[Begin Dataset content]

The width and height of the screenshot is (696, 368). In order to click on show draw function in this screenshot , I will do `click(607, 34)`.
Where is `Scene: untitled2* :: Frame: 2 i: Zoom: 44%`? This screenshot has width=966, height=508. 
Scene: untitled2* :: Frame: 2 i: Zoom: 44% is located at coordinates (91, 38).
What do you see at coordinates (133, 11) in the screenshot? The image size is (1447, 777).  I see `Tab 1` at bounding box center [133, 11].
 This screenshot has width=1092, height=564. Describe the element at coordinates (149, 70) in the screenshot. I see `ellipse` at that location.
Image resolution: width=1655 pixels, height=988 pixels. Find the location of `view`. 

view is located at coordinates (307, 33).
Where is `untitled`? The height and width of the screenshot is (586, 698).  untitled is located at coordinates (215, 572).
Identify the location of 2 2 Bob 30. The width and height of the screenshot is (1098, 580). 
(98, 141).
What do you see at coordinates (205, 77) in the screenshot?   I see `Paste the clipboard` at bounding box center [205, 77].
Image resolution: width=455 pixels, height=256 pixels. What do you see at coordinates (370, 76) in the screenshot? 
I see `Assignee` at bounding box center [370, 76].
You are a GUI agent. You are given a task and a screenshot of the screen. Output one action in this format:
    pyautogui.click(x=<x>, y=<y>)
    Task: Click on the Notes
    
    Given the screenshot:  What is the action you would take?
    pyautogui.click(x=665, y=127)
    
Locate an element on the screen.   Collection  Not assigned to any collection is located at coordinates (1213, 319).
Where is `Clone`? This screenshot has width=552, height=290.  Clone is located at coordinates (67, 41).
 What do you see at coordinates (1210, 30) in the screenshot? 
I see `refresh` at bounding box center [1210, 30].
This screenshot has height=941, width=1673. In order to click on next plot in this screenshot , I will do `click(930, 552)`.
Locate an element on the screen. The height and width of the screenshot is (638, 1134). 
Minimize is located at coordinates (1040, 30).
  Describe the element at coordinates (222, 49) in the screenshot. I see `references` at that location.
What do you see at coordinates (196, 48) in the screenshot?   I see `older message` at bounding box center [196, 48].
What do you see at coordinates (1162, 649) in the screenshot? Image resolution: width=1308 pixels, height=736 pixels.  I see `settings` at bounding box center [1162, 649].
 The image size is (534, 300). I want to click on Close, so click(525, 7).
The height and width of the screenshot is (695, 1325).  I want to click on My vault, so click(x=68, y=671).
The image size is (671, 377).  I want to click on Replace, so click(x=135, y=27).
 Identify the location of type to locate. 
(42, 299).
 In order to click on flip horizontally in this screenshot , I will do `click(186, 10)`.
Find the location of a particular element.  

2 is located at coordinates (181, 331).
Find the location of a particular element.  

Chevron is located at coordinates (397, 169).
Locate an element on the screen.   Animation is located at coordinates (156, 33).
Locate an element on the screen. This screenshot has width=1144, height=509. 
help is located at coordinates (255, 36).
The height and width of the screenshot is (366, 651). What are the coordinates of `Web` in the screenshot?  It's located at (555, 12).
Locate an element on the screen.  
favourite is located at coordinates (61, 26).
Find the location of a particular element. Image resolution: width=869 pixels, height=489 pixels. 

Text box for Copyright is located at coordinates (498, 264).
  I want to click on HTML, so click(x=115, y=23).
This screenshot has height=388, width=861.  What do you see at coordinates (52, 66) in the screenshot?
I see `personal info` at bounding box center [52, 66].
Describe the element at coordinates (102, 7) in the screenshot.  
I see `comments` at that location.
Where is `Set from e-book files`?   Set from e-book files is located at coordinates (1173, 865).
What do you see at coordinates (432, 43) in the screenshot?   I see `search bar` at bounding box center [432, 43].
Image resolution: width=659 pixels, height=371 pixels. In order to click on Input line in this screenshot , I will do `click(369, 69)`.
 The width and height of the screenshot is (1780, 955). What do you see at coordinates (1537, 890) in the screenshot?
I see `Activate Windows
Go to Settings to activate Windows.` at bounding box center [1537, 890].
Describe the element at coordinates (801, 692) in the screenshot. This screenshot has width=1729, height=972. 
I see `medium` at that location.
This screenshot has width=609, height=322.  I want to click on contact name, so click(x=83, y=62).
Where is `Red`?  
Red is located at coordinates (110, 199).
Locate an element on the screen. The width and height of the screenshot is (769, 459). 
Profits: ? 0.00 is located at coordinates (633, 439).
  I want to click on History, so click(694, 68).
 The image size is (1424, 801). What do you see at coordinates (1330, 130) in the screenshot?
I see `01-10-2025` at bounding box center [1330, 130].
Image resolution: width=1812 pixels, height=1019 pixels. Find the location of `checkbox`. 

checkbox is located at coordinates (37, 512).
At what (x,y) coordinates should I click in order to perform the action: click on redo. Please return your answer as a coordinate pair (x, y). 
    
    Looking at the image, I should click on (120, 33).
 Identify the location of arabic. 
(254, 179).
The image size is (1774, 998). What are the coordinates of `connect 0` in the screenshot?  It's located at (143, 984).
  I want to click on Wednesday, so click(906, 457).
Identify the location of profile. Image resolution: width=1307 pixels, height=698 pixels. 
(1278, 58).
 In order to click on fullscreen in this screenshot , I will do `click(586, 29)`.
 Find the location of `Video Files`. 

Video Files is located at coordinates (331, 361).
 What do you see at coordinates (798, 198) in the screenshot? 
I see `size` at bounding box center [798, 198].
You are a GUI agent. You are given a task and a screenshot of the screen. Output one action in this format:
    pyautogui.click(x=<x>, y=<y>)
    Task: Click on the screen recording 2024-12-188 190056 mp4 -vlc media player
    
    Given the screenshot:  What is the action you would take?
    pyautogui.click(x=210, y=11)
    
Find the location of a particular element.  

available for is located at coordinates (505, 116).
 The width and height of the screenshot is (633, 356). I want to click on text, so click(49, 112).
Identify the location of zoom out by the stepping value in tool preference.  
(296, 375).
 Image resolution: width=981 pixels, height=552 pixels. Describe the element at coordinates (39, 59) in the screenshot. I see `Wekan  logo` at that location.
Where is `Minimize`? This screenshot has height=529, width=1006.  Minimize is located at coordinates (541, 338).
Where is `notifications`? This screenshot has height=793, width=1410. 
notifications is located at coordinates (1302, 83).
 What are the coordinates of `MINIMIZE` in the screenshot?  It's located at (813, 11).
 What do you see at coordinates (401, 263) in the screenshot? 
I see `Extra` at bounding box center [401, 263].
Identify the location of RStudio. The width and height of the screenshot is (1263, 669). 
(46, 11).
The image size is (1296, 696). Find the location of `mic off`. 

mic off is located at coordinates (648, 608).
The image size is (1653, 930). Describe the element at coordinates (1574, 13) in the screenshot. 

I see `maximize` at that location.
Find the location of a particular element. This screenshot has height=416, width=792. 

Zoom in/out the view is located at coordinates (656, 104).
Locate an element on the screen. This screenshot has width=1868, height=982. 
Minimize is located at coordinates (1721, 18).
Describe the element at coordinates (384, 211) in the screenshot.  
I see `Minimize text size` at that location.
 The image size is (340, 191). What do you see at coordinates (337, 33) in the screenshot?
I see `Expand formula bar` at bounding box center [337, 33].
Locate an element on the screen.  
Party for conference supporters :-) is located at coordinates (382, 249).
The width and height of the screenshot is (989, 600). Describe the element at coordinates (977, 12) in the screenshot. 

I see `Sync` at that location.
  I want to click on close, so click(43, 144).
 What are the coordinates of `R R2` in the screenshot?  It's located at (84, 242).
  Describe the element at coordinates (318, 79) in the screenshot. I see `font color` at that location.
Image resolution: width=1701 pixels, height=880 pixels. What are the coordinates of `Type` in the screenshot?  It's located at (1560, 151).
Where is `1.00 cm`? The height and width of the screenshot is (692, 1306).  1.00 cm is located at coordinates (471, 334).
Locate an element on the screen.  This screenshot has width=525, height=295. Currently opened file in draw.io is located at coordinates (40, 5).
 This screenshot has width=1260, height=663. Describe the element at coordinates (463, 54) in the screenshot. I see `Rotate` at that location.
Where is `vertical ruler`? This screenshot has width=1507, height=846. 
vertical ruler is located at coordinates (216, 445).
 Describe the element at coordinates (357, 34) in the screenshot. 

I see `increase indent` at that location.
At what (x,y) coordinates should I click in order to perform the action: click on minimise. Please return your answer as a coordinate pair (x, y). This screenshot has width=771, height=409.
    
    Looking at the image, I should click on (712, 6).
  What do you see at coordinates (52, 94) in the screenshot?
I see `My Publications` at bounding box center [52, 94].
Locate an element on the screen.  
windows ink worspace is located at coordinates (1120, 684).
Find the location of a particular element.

[End Dataset content]

→ What you have to do
Copy the lines above verbatim, starting at the line that contains "The image size is (1653, 930)." and ending at the line that contains "Minimize is located at coordinates (1721, 18).", with both of those lines included.

→ Completed task
The image size is (1653, 930). Describe the element at coordinates (1574, 13) in the screenshot. 

I see `maximize` at that location.
Find the location of a particular element. This screenshot has height=416, width=792. 

Zoom in/out the view is located at coordinates (656, 104).
Locate an element on the screen. This screenshot has width=1868, height=982. 
Minimize is located at coordinates (1721, 18).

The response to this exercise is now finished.